(WHAT YOU NEED TO DO): Scan the data that follows and count the lines with the string "database"; answer with the count alone.

(LISTED RECORDS):
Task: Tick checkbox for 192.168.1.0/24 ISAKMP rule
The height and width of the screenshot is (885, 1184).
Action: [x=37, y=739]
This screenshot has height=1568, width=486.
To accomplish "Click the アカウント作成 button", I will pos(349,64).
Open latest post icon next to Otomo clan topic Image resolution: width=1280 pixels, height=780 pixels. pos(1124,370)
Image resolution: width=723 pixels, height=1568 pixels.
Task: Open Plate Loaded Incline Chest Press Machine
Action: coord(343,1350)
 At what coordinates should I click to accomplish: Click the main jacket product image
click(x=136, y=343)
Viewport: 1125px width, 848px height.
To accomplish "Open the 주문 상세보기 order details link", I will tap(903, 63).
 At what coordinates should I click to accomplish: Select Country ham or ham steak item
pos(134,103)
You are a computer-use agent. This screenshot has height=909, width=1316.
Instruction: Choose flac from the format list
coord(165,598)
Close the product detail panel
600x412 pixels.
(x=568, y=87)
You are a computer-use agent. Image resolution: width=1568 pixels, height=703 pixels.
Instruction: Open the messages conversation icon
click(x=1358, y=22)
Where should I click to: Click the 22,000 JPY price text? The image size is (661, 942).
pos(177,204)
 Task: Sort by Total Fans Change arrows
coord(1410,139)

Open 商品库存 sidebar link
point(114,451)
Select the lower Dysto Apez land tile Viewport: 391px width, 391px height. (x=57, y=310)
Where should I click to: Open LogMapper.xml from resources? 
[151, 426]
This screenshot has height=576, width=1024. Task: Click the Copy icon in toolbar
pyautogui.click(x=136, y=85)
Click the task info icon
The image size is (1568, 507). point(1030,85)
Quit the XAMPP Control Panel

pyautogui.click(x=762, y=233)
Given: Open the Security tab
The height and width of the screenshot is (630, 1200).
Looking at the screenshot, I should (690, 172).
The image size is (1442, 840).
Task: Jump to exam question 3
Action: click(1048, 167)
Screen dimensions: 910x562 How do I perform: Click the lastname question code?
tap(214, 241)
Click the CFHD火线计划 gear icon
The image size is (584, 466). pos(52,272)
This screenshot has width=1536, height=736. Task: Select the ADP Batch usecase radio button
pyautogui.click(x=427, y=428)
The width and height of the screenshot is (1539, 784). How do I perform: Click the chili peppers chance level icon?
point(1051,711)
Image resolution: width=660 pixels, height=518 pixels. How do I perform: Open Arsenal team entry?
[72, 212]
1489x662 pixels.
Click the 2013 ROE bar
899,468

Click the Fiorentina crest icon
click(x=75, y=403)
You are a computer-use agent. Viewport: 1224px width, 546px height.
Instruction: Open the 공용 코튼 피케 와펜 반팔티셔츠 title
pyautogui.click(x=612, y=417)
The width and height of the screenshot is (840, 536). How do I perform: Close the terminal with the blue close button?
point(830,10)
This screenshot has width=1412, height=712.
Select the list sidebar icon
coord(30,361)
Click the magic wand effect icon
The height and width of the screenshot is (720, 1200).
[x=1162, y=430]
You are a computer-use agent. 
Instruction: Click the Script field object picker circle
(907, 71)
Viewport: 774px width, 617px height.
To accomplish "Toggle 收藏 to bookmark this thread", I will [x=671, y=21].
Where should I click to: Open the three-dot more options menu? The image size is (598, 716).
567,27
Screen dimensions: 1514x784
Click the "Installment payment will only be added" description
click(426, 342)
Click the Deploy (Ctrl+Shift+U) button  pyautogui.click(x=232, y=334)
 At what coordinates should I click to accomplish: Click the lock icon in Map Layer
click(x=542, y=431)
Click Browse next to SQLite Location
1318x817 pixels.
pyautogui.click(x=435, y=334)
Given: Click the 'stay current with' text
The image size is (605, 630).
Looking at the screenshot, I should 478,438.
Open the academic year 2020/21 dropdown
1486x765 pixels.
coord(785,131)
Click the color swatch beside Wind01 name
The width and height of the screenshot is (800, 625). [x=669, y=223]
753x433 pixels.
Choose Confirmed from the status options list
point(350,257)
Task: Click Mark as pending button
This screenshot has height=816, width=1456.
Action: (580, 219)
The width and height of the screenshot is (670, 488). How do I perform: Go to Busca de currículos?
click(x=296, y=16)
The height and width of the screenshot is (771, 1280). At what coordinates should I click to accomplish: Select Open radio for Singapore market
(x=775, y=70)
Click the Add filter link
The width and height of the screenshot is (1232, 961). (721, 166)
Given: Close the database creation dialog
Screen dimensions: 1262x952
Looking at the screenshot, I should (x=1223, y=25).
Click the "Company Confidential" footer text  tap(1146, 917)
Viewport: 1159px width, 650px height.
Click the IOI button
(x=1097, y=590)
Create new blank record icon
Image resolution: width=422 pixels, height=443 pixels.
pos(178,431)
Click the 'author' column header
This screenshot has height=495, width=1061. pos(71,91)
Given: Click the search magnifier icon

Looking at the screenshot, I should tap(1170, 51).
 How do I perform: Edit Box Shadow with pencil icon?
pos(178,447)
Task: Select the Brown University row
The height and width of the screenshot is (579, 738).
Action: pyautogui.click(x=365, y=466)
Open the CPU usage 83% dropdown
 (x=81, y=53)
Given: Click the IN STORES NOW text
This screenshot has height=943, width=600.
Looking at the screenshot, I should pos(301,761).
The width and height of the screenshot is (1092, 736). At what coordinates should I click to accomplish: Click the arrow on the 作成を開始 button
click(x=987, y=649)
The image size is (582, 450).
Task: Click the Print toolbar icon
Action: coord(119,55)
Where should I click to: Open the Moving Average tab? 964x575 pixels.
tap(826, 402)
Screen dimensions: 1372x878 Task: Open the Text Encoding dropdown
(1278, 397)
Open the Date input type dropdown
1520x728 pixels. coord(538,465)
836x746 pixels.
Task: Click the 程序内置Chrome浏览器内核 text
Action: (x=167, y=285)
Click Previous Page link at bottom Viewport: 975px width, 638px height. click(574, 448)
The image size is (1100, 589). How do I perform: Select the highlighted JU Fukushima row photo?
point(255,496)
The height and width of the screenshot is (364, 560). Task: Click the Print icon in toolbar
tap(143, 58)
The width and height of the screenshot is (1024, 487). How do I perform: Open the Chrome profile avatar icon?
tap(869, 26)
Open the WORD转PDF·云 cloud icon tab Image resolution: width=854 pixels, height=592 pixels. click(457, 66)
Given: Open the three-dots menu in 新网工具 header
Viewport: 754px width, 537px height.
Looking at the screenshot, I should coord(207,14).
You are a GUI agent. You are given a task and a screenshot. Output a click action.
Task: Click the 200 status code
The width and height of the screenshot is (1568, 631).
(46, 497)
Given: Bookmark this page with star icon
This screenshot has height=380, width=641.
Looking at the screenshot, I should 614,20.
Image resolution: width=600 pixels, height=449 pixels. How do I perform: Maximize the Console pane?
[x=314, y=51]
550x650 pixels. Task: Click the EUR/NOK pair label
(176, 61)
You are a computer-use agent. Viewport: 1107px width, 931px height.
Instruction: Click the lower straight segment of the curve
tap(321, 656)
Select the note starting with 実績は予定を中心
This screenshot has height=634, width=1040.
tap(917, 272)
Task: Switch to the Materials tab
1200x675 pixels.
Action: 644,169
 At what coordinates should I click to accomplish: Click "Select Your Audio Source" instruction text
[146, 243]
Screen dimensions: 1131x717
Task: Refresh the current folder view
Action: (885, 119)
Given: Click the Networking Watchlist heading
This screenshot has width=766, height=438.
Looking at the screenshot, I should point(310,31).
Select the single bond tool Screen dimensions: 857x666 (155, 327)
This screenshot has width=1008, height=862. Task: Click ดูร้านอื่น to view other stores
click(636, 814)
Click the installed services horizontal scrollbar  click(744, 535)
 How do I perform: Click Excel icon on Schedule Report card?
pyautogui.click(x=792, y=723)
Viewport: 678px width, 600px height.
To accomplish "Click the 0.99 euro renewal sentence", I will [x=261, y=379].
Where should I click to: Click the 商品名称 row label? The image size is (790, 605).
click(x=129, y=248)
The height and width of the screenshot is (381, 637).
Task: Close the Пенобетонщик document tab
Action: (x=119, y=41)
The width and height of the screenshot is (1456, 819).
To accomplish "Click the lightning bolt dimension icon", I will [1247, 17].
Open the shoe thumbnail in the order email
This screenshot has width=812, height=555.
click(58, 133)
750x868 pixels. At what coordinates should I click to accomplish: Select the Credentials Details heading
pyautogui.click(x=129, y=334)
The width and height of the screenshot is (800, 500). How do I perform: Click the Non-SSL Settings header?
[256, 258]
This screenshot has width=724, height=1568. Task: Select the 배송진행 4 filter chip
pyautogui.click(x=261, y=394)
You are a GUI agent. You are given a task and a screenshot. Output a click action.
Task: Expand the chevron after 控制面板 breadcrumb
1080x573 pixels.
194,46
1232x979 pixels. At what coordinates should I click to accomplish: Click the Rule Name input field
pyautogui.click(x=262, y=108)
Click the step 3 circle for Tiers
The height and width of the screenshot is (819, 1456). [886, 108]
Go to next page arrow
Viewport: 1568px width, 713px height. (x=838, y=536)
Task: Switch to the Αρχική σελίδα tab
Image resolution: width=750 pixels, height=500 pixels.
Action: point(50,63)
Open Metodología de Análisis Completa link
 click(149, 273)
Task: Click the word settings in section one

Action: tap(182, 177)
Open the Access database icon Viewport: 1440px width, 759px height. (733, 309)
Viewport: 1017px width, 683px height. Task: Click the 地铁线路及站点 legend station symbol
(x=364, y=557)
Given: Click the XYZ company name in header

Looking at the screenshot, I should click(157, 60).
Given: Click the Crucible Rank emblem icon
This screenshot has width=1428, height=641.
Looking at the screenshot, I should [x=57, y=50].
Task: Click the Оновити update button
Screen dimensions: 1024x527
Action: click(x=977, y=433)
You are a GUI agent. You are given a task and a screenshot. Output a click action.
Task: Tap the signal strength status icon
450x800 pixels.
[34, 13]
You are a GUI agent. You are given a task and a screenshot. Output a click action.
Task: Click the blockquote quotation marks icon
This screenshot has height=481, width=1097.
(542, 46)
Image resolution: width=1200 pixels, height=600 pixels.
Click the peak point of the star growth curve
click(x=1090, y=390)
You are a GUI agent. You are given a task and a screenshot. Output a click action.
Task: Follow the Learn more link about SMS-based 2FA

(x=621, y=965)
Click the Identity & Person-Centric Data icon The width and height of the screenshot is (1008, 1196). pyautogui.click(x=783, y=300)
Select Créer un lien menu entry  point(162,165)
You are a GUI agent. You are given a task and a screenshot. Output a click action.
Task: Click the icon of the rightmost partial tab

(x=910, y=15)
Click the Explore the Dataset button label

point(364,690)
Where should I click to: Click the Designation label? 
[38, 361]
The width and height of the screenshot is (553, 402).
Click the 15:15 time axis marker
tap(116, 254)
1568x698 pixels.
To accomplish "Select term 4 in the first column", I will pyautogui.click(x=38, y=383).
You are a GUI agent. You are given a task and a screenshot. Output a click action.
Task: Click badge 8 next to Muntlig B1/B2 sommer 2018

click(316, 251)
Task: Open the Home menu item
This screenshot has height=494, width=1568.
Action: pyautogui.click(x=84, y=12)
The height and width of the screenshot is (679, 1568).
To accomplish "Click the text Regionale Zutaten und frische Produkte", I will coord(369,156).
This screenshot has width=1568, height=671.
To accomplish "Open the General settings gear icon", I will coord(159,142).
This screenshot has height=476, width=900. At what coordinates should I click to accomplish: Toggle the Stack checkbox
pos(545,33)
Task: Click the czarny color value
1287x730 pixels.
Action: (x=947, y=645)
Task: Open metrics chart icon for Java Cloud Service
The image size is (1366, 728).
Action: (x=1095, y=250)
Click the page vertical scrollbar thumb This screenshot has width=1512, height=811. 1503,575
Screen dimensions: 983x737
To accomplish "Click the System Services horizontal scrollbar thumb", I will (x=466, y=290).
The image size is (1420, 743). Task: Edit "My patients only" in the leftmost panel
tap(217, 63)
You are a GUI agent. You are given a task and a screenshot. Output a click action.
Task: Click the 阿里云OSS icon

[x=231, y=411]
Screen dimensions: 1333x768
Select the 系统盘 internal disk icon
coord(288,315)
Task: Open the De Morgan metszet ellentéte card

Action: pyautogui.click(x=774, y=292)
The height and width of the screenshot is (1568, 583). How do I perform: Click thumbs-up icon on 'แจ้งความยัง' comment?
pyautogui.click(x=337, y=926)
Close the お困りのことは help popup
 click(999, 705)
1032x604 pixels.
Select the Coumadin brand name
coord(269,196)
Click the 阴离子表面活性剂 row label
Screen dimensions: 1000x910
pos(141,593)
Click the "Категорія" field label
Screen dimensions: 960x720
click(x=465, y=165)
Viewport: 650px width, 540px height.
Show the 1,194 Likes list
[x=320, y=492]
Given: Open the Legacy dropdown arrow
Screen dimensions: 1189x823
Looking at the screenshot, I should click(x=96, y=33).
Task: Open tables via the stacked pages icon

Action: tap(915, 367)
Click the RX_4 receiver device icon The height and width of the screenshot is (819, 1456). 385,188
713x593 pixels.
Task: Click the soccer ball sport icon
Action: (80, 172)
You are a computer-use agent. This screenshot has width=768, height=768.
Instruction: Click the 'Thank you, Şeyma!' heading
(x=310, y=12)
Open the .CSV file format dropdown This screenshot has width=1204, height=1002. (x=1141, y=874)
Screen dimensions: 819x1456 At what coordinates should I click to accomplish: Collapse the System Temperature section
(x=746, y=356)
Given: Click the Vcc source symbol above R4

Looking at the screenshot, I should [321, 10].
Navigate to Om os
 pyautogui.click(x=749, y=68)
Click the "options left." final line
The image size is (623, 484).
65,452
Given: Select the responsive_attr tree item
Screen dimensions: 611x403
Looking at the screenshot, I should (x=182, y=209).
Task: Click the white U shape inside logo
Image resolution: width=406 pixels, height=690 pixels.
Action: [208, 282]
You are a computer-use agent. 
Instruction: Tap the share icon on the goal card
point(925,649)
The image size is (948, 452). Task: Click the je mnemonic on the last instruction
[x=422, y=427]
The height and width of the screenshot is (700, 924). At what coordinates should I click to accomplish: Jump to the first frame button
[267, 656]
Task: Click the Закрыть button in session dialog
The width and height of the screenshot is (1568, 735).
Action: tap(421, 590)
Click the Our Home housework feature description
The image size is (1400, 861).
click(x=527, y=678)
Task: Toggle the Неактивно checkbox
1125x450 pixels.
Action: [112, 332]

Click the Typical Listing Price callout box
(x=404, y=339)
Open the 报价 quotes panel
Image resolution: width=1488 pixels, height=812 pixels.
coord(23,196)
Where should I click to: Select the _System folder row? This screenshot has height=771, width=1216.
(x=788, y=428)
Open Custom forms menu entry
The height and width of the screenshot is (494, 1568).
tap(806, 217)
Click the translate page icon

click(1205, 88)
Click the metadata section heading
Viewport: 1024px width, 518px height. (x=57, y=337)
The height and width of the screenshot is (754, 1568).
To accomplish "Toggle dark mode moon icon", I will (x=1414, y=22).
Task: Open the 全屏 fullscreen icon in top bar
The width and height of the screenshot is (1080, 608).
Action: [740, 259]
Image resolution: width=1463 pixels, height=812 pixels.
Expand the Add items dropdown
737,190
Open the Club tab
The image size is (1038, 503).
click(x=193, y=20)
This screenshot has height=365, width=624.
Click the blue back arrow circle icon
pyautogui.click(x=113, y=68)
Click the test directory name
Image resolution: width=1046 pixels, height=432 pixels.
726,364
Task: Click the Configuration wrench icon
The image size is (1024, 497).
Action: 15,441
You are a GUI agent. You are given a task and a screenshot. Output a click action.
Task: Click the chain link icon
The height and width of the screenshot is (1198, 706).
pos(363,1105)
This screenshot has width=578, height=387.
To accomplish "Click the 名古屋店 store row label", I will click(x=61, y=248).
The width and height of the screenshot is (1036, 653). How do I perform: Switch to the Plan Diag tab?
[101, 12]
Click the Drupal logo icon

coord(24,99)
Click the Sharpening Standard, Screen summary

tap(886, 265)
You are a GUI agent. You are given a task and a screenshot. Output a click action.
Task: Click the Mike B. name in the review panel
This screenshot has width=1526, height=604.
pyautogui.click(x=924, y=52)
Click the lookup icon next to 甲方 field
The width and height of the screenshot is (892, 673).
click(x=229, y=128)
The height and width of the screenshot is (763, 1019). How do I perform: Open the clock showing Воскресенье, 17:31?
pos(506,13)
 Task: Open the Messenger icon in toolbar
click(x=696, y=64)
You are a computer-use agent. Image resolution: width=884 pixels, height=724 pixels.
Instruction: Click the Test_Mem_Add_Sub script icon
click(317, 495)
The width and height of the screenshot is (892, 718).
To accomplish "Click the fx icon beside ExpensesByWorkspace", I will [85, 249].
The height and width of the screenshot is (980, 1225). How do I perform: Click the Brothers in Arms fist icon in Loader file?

(RESPONSE BELOW): 2